Authentic Prawn Alwan (Konkani Kolambi Curry)

A traditional Konkani seafood curry made with roasted coconut and spices — Prawn Alwan is light, aromatic, and deeply flavorful.

Prep. : 10 minutes
Cook. : 20 minutes

Total Time :
30 minutes

Cuisine : Indian
Servings : 3–4 people

🥕 Ingredients

🦐 For the Prawn Marination

  • 500g Prawns (Kolambi), cleaned and deveined

  • ½ tsp Turmeric powder (Halad)

  • ½ tsp Salt


🌴 For the Vatan (Masala Paste)

  • ½ cup Freshly grated coconut

  • ½ medium Onion, finely chopped

  • 6–7 Garlic cloves

  • 1½ tsp Coriander seeds

  • 2 Whole Bedgi chilies (soaked in warm water)

  • 1 Small piece of tamarind (approx. 1-inch, soaked in water)

  • 1–2 tbsp Coconut oil (for roasting)


🍳 For the Curry

  • 2 tbsp Coconut oil (or vegetable oil)

  • ½ medium Onion, thinly sliced

  • 1 tsp Lal Masala (Maharashtrian red chili powder)

  • 1 cup Thick coconut milk (first press)

  • Salt, to taste


🌶 For Garnish

  • 2–3 Green chilies, slit

  • Freshly grated coconut

🍳 Method

1️⃣ Marinate the Prawns

In a medium bowl, coat the cleaned and deveined prawns with turmeric and salt.
Toss well to ensure even coverage. Cover and set aside to marinate for 20–30 minutes.


2️⃣ Prepare the Authentic Vatan (Roasted Masala)

Initial Grind:
Roughly grind the grated coconut, chopped onion, garlic, coriander seeds, soaked Bedgi chilies, and tamarind together.

Roasting:
Heat coconut oil in a pan over medium heat.
Add the ground mixture and roast, stirring continuously, until it turns a deep golden brown.
This bhuna process is essential for developing Alwan’s signature aroma.

Final Paste:
Allow the roasted mixture to cool completely.
Transfer back to the grinder and blend with a splash of water to form a thick, smooth paste.


3️⃣ Create the Curry Base

Heat coconut oil in a heavy-bottomed pot or kadhai.
Add sliced onion and sauté until soft and translucent.
Stir in the prepared vatan paste and Lal Masala.
Cook for 3–4 minutes on medium heat until the oil begins to separate from the masala.


4️⃣ Add Coconut Milk

Pour in the thick coconut milk and stir gently to combine.
Simmer until the curry reaches your desired consistency.


5️⃣ Cook the Prawns

Gently add the marinated prawns to the simmering curry.
Cook for 6–8 minutes only, until the prawns turn pink and curl into a “C” shape.
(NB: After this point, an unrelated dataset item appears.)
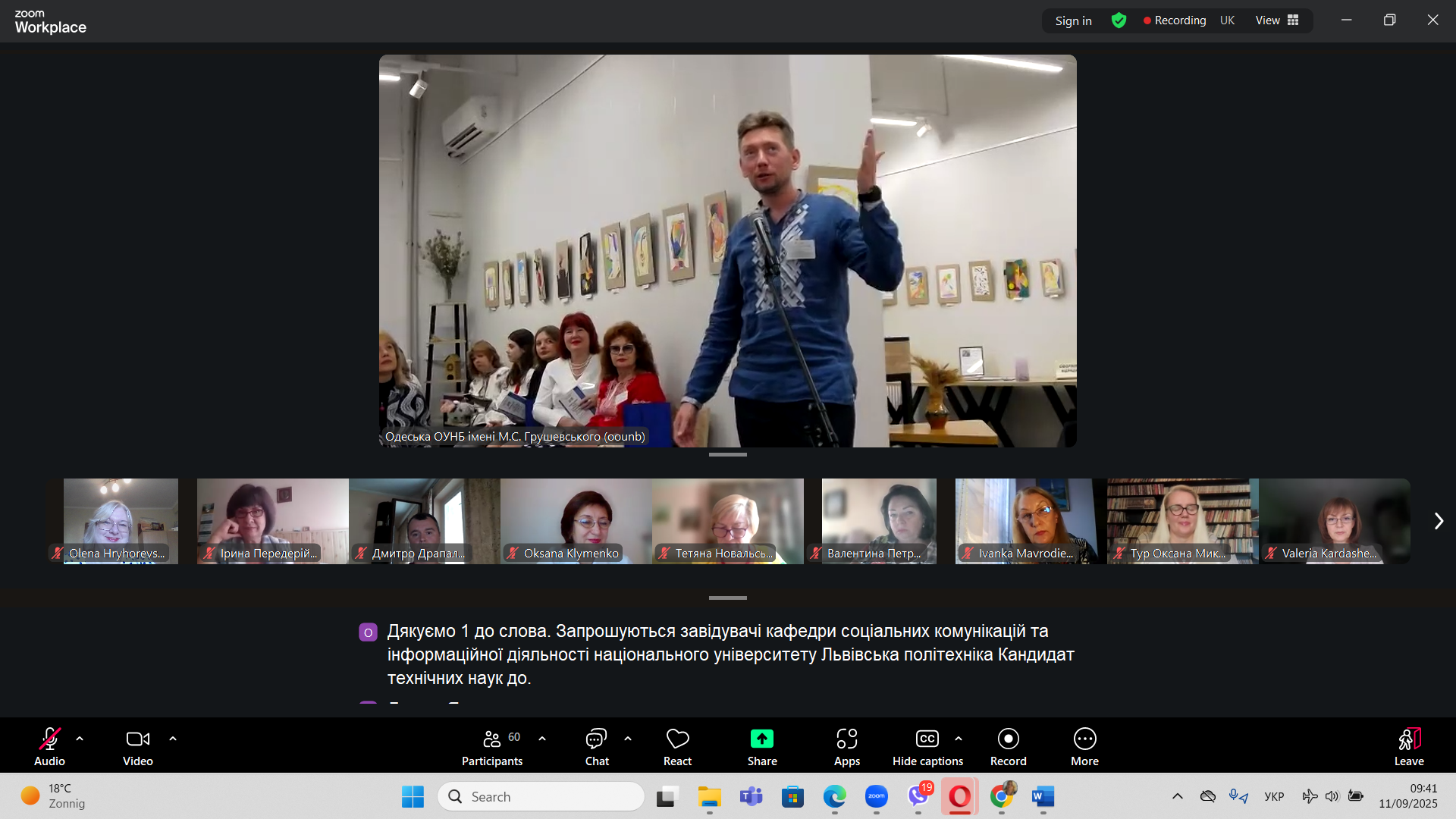The height and width of the screenshot is (819, 1456).
Task: Click the Record button icon
Action: click(x=1008, y=739)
⚠️ Do not overcook — prawns become rubbery very quickly.


6️⃣ Resting & Serving

Turn off the heat and allow the curry to rest for 10–15 minutes.
This resting time helps the prawns absorb the spices and allows the flavors to meld beautifully.


💡 Tips

  • Prawns cook very fast — remove from heat as soon as they curl

  • Residual heat continues cooking even after switching off the stove

  • Use fresh coconut for authentic Konkan flavor

  • Best enjoyed fresh, not reheated multiple times

A Little More About This Dish

🦐 Take a culinary journey to the sun-soaked shores of the Konkan coast with this authentic Prawn Alwan (Kolambi Curry).
In the local Konkani dialect, Alwan refers to a luscious, deeply flavored curry, and this recipe captures the true soul of Maharashtrian coastal seafood.